Please turn the records below into a numbered list, one item per line, with the blank lines left out.

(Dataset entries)
+ + + +
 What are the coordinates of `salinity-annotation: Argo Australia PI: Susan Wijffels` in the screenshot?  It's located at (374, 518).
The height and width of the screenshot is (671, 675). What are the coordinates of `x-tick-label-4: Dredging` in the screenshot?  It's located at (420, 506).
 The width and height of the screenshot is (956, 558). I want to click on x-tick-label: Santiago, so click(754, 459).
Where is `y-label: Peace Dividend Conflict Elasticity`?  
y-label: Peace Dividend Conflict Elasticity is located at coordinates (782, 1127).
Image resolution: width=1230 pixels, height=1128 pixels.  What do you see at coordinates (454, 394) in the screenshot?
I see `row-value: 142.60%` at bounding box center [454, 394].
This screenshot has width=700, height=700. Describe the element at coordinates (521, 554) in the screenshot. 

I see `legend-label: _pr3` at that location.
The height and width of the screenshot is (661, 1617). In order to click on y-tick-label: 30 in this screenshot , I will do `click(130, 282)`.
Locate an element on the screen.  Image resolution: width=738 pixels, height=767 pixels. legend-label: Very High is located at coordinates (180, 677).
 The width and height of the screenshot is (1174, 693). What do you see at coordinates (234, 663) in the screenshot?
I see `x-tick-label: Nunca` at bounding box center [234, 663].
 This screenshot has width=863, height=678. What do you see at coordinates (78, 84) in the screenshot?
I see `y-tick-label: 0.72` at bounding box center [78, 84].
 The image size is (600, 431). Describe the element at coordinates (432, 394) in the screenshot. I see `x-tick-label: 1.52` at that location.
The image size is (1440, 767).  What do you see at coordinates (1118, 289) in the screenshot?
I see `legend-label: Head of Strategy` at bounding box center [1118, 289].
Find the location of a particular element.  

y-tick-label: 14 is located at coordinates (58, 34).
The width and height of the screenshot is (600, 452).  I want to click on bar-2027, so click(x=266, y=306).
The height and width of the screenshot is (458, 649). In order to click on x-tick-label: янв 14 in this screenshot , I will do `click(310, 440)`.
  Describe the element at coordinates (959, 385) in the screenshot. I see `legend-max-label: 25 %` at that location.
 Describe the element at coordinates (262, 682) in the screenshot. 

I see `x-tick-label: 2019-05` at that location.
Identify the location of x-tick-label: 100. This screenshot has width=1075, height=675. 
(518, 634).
+ + + +
:: Response below ::
1.  What are the coordinates of `salinity-annotation: Argo Australia PI: Susan Wijffels` in the screenshot?  It's located at (374, 518).
2. The height and width of the screenshot is (671, 675). What are the coordinates of `x-tick-label-4: Dredging` in the screenshot?  It's located at (420, 506).
3.  The width and height of the screenshot is (956, 558). I want to click on x-tick-label: Santiago, so click(754, 459).
4. Where is `y-label: Peace Dividend Conflict Elasticity`?  
5. y-label: Peace Dividend Conflict Elasticity is located at coordinates (782, 1127).
6. Image resolution: width=1230 pixels, height=1128 pixels.  What do you see at coordinates (454, 394) in the screenshot?
7. I see `row-value: 142.60%` at bounding box center [454, 394].
8. This screenshot has width=700, height=700. Describe the element at coordinates (521, 554) in the screenshot. 
9. I see `legend-label: _pr3` at that location.
10. The height and width of the screenshot is (661, 1617). In order to click on y-tick-label: 30 in this screenshot , I will do `click(130, 282)`.
11. Locate an element on the screen.  Image resolution: width=738 pixels, height=767 pixels. legend-label: Very High is located at coordinates (180, 677).
12.  The width and height of the screenshot is (1174, 693). What do you see at coordinates (234, 663) in the screenshot?
13. I see `x-tick-label: Nunca` at bounding box center [234, 663].
14.  This screenshot has width=863, height=678. What do you see at coordinates (78, 84) in the screenshot?
15. I see `y-tick-label: 0.72` at bounding box center [78, 84].
16.  The image size is (600, 431). Describe the element at coordinates (432, 394) in the screenshot. I see `x-tick-label: 1.52` at that location.
17. The image size is (1440, 767).  What do you see at coordinates (1118, 289) in the screenshot?
18. I see `legend-label: Head of Strategy` at bounding box center [1118, 289].
19. Find the location of a particular element.  
20. y-tick-label: 14 is located at coordinates (58, 34).
21. The width and height of the screenshot is (600, 452).  I want to click on bar-2027, so click(x=266, y=306).
22. The height and width of the screenshot is (458, 649). In order to click on x-tick-label: янв 14 in this screenshot , I will do `click(310, 440)`.
23.   Describe the element at coordinates (959, 385) in the screenshot. I see `legend-max-label: 25 %` at that location.
24.  Describe the element at coordinates (262, 682) in the screenshot. 
25. I see `x-tick-label: 2019-05` at that location.
26. Identify the location of x-tick-label: 100. This screenshot has width=1075, height=675. 
27. (518, 634).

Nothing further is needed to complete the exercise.